File: 1452352129142.png (396.85 KB, 562x782, 281:391, granpa3.PNG)

>>1242

damn, that hit too close to home.

I can't give you any concrete advice, since I have started becoming a ghost aswell. What I can tell you though is that, no matter what, you still need a person to connect to; it's a way to keep you from going insane.

If there is no worthwhile person to be found, you'll need to somehow change something in your life _ just to keep things a bit interesting.

If you stay in the same environment for too long, being a complete ghost, insanity is a danger you'll need to look out for.

I bet you've already thought about that stuff. You know you want to be happy, you know you want something to change, you know you want to find a person who is worth it, but you simply don't know how.

I get how you feel, and I'm not sure how I can help you. I can't even help myself.

I have started planning something though. I plan to go to Africa for a couple of months (maybe more), just after I finish university. My grandpa spent some years of his life there after deserting from the commandos during WW2. He couldn't return back to Greece because it was occupied by the Germans, and he was already in Egypt. So he went south with other deserters and ended up smuggling goods to Afrikaners in Congo. I have heard a lot about his adventures there, I have seen some photos (pic related is one I found right now), I have a painting that he got from a famous Greek painter in Ethiopia, a piece of ivory, the deed to a restaurant somewhere in Rhodesia and other memorabilia.

Shit, I've ended up talking about my grandad too much. The point is that I want to go to Africa and see what it was that kept him there for some years, even after the war was over and he could return home. I don't want an adventure I do, but I don't expect one, I just want to see the continent that took away his buddies, his eye and made him a gambling addict.

What does this have to do with me? you'll ask. I wanted to show you my way of escaping my current state. You simply have to plan something exciting, something that'll remind you that your'e still alive, something that'll bring an end to the boredom I hope I'm not projecting too much

damnit kikewheels!


4c4dca No.1247

>>1246

I know I need a person to connect to but it's so hard finding the right person who I can trust with telling things i'd usually keep to myself. Especially if that information can somehow be used against me. I'm pretty much going insane already by this point thinking about people I once loved and shit that's happened to me.

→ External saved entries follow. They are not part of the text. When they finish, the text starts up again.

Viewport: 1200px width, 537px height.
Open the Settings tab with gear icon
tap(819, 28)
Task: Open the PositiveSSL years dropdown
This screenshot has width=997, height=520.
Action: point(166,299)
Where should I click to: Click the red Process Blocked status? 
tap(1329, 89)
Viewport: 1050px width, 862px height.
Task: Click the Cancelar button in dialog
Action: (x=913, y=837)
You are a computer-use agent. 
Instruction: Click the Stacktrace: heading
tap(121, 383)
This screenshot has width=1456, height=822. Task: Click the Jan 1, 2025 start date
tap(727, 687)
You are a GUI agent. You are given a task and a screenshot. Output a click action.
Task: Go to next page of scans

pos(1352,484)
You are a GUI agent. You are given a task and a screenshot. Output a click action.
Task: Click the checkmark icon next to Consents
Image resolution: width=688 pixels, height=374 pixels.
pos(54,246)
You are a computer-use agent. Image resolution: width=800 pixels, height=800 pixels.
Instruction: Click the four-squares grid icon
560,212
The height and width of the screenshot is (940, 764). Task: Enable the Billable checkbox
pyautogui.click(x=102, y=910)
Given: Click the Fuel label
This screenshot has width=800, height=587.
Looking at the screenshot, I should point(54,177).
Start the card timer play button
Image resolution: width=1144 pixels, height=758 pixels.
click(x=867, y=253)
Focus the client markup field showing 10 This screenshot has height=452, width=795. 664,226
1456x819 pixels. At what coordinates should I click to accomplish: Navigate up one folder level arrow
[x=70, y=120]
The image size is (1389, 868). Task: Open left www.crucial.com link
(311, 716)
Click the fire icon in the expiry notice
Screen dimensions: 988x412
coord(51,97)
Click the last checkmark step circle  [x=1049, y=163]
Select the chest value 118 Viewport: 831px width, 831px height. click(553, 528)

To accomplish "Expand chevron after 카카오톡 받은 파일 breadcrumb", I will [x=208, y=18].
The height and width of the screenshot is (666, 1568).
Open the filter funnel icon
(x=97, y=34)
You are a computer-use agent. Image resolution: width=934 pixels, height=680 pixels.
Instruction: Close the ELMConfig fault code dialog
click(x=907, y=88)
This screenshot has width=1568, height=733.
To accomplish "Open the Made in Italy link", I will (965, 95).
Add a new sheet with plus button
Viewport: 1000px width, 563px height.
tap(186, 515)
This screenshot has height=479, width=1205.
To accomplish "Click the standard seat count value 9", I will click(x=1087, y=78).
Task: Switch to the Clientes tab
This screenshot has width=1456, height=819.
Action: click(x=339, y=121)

I plan to travel eventually, i'm not sure if it's because I want to go somewhere in which I can remain alone till I finally build up enough courage to blow my brains out or some shit or that I just want to start all over. Your grandpa seems like he had an entertaining life. i'd love to fight in a war. I don't think i'd last long but without doing so i'd just be dying for nothing. Sadly it's hard for me to get into the armed forces as my history of depression will put me on a leash and they'd have to do so many checks on me to make sure i'm not joining to military for the purpose of dying. I hope shit gets better for you I hope you make it to Africa.


bc3e8e No.1269

>>1241

>are you like pic related

Yes, ive reached the bottom of the barrel.


edcd74 No.1270

>>1269

why though?


a76e68 No.1271

File: 1455435883164.jpg (124.91 KB, 1000x625, 8:5, 7523485_p0.jpg)

Add one to the body count


f10249 No.1274

>>1270

Quite simply I have terminal apathy, just writing this up takes huges amount of effort because I dont care at all. I dont care about anything, nor anyone. Whenever I read about anons still longing for gfs or friends I just laugh softly, realizing they live in a different reality. If I didnt live with other people I swear I could die of inactivity, hypothermia or dehydration whatever comes first.

It sucks I cant find the proper words to express it.


474308 No.1285

>>1271

What the hell is that supposed to mean?!

please, don't tell me that it's what I think it is


7fc93c No.1287

>>1274

That apathy you're talking about; it is something you've always had to some extent, but now it has grown too much. Right?

If that's the case, why did that happen?